Robert Gardner (1925–2014) was an American anthropologist and filmmaker. A highly influential and controversial figure in ethnographic cinema, he founded the Film Study Centre at Harvard University in 1957 and served as its Director until 1997, co-founding the Harvard Film Archive in 1979. From 1972 to 1981, he produced and hosted Screening Room, a television series of 90-minute programmes showcasing independent and experimental films.
Dead Birds
Dead Birds
Dead Birds
Seminal and highly controversial, Dead Birds portrays the lives, beliefs and ritual warfare of the Dani people in the Baliem Valley of Western New Guinea, now part of Indonesia. Both immediate and allegorical, the film reflects on violence, death, cosmology, remaining a cornerstone of visual anthropology and ethnographic cinema.

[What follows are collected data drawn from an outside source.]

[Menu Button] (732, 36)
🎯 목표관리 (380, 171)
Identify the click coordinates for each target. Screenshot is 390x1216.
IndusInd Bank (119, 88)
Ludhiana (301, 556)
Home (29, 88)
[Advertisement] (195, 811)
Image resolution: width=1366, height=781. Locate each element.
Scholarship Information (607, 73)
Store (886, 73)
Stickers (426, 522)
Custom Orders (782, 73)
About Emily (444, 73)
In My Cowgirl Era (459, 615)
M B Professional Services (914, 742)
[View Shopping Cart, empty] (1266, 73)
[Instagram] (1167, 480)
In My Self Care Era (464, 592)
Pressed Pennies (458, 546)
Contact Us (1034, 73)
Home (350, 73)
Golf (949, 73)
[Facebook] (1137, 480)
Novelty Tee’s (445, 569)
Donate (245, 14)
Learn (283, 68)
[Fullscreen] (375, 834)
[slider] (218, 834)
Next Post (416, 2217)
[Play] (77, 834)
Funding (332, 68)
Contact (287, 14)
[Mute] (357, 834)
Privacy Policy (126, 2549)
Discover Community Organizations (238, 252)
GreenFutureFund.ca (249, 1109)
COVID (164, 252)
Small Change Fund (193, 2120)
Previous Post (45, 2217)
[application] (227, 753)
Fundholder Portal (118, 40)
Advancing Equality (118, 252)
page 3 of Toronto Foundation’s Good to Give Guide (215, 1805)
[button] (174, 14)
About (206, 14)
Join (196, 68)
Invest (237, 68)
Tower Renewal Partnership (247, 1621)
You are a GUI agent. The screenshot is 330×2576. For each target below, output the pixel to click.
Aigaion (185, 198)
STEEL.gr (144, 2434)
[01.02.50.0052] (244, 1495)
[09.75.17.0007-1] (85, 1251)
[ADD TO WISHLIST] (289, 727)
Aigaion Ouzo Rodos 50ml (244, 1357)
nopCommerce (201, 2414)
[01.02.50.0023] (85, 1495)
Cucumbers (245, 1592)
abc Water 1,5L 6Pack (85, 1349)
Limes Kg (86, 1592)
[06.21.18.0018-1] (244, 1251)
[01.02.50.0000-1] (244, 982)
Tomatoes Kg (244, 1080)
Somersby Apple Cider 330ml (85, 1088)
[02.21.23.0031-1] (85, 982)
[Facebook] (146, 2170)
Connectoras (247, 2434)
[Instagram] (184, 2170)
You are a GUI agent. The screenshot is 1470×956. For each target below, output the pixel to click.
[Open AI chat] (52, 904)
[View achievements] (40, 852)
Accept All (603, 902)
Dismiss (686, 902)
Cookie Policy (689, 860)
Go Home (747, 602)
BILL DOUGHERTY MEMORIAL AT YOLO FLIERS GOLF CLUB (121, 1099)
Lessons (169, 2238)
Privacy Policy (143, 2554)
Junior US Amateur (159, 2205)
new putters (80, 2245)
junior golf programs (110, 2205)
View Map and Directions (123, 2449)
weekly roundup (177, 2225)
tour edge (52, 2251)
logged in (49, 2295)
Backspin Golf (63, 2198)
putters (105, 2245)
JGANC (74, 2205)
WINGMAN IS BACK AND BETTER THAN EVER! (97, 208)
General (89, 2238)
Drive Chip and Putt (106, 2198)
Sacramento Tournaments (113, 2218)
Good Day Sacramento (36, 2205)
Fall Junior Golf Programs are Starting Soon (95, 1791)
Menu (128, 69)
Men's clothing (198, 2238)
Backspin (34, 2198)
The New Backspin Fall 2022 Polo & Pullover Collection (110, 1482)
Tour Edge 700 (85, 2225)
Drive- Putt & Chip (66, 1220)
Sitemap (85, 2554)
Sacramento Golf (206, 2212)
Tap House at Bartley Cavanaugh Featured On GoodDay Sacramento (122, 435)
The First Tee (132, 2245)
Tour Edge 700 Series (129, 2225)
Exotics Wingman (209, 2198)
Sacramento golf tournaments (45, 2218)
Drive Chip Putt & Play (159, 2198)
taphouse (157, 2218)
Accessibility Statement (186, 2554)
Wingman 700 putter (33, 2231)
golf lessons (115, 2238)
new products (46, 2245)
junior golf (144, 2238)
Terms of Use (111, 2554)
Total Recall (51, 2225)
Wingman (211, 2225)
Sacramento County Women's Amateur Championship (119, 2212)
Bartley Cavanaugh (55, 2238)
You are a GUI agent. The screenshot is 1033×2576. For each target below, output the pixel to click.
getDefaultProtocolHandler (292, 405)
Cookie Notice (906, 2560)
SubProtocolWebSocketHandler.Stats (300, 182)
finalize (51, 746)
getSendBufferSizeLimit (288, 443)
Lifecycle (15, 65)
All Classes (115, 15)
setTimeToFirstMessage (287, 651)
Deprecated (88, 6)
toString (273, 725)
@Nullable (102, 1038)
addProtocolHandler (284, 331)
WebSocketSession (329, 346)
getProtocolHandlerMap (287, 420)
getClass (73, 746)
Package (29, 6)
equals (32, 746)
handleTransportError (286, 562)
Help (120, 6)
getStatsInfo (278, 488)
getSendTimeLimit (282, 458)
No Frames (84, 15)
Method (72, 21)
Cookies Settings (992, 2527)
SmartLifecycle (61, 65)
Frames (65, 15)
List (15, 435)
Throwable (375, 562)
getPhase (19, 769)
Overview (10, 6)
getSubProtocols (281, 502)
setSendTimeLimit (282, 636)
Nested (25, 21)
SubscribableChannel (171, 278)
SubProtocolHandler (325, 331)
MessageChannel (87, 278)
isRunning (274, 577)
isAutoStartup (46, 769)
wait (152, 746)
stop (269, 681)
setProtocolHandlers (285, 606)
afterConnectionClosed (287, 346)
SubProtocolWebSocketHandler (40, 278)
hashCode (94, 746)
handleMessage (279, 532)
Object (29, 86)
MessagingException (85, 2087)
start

Robert Gardner: 'Dead Birds is a translation from the Dani term for weapons, ornaments, and other articles captured in warfare. They represent, magically, victims on the other side [... and are] sometimes referred to not as sué warek (dead birds) but ap warek (dead men). It is appropriate also to remember that Dani men take ardent advantage of the extraordinary variety of birds that dwell in or near their valley. A Dani is a plumed warrior in his most desirous state. What I have done is to acknowledge this indubitable fact and be glad for its wry, perhaps ironic, implications. [The Dani people] dressed their lives with plumage, but faced as certain death as the rest of us drabber souls. The film attempts to say something about how we all, as humans, meet our animal fate.’